- Center fielder
- Born: October 3, 1970 (age 55) Chicago, Illinois, U.S.
- Batted: LeftThrew: Left

KBO debut
- 1999, for the Hanwha Eagles

Last KBO appearance
- 2006, for the Hanwha Eagles

KBO statistics
- Batting average: .313
- Runs scored: 538
- Hits: 979
- Home runs: 167
- Runs batted in: 591
- Stolen bases: 108

Teams
- Hanwha Eagles (1999–2002, 2004–2006);

Career highlights and awards
- KBO Korean Series champion (1999); Golden Glove Award (2005);

= Jay Davis =

American baseball player

Jay Davis (born October 3, 1970, in Chicago, Illinois) is an American former professional baseball player.

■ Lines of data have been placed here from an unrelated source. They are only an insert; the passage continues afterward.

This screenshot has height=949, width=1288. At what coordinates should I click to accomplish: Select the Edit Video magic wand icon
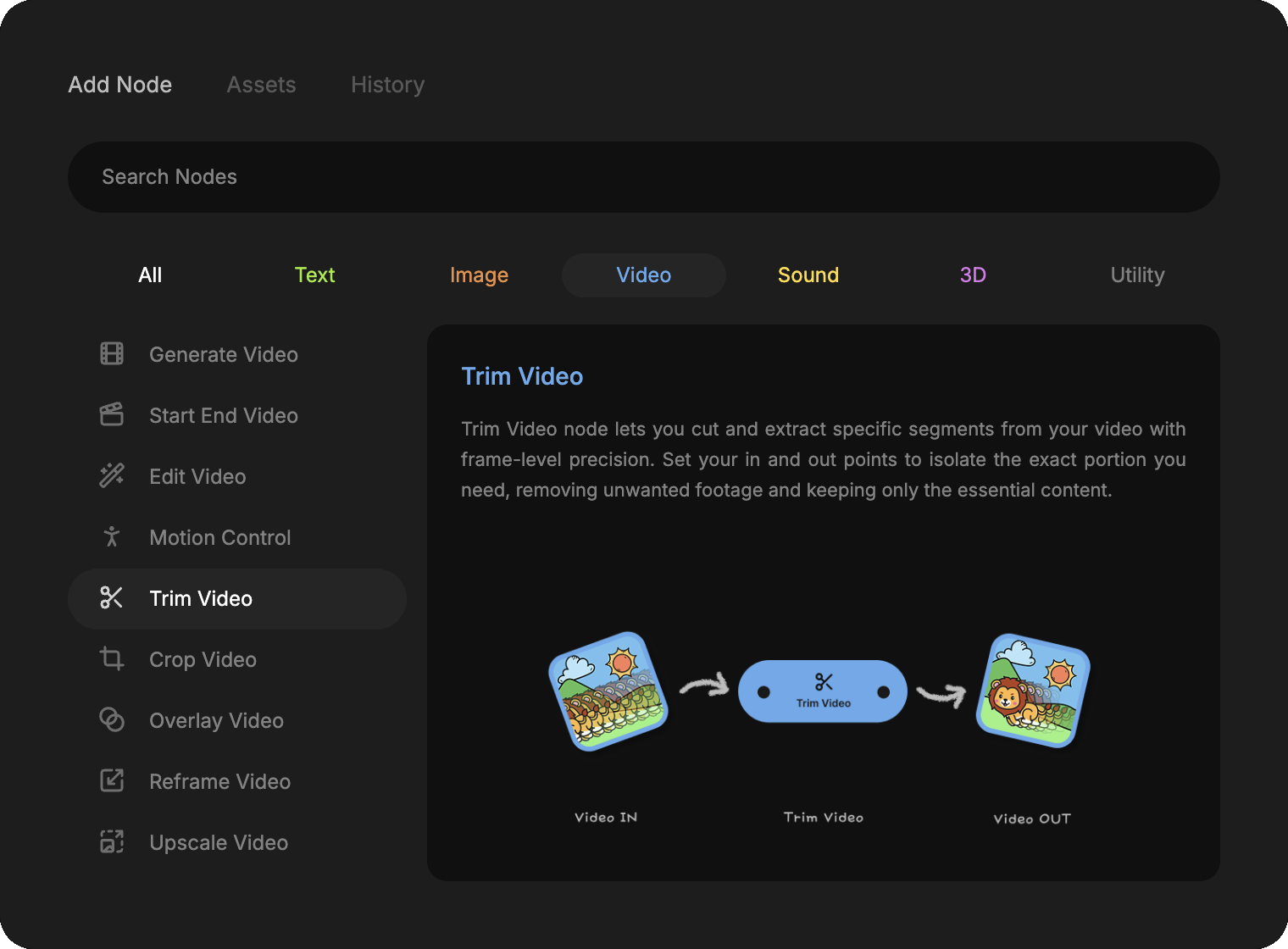tap(112, 476)
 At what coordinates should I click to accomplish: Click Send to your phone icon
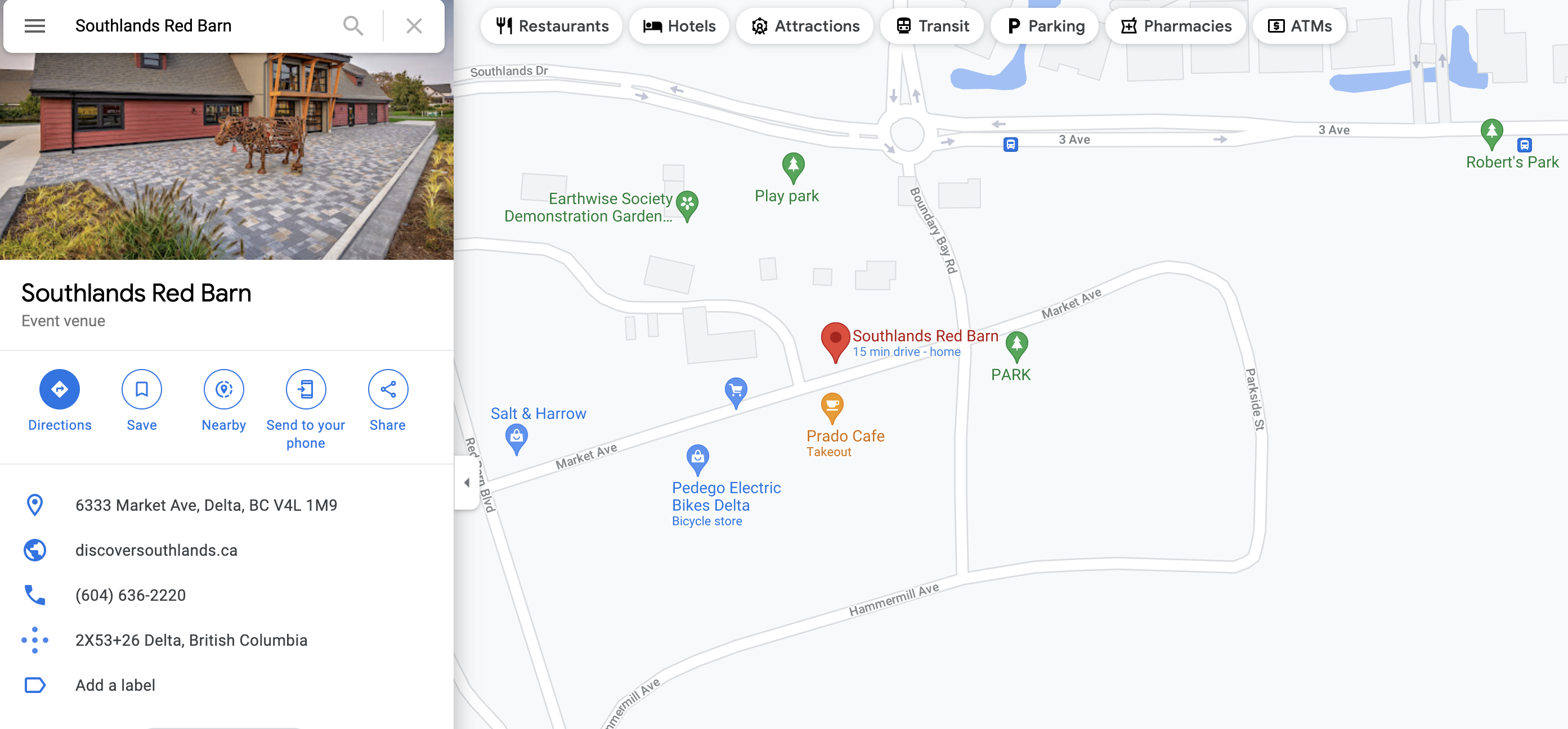[306, 389]
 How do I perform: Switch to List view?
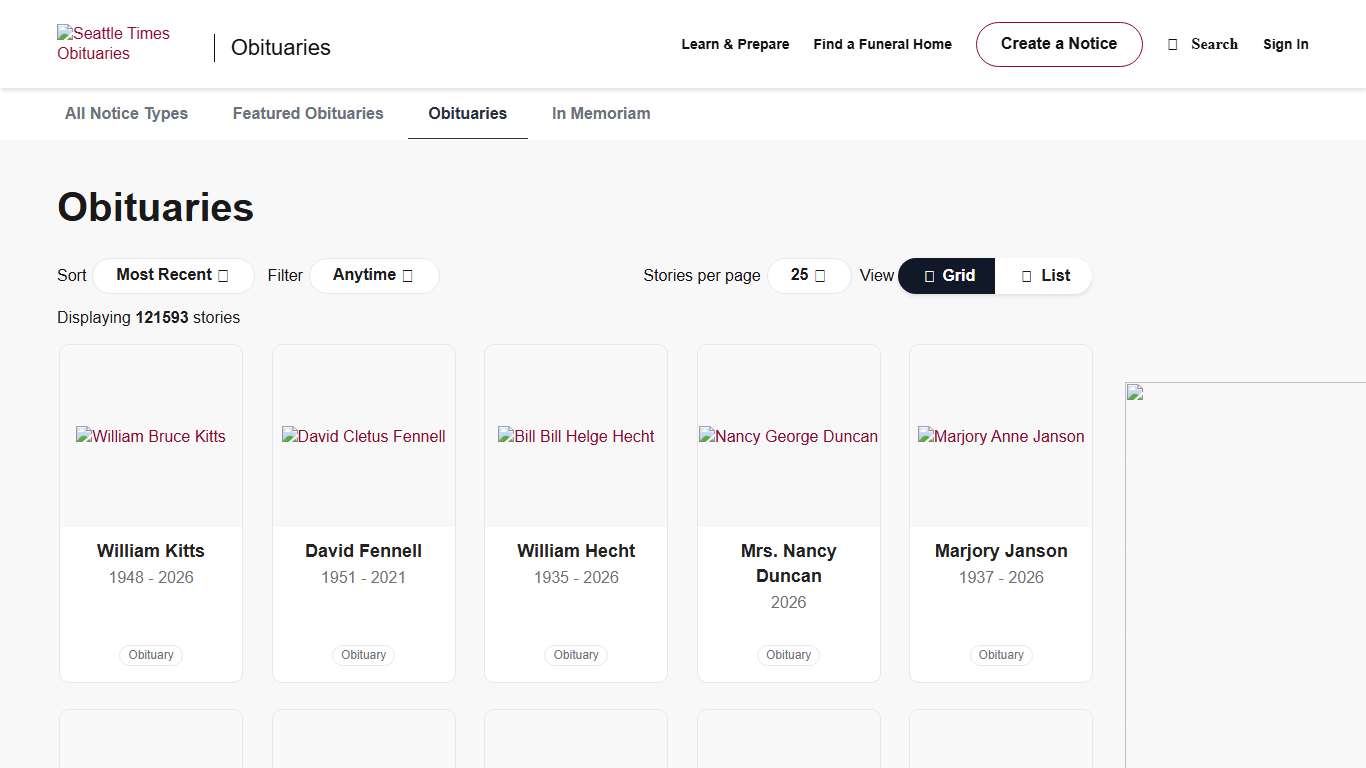coord(1044,276)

He played seven seasons as an outfielder with the Hanwha Eagles of the Korea Baseball Organization. Davis had the longest career of a foreign player in the KBO League, achieving the highest batting average (minimum 2,000 at-bats) in that category, as well as the most runs scored, the most hits, the most runs batted in, and the most stolen bases of any foreign-born player.

== Career ==
Davis was the 318th pick overall of the 1989 June Amateur Draft, chosen out of Rezin Orr High School by the New York Mets. He spent ten years in the minor leagues, never making it to the Majors.

In 1999, Davis left for Korea and the Hanwha Eagles. He and fellow American import Dan Rohrmeier, as well as Koreans Song Ji-man and Chang Jong-hoon, led the Eagles to the 1999 Korean Series championship; the team had a slugging percentage of .487, the highest team total in KBO League history. Davis contributed with a slash line of .328/.376/.570 with 30 homers, 35 stolen bases, 93 runs, and 106 RBI. His was the seventh-best batting average in the KBO League that year, and tops for all foreign-born players.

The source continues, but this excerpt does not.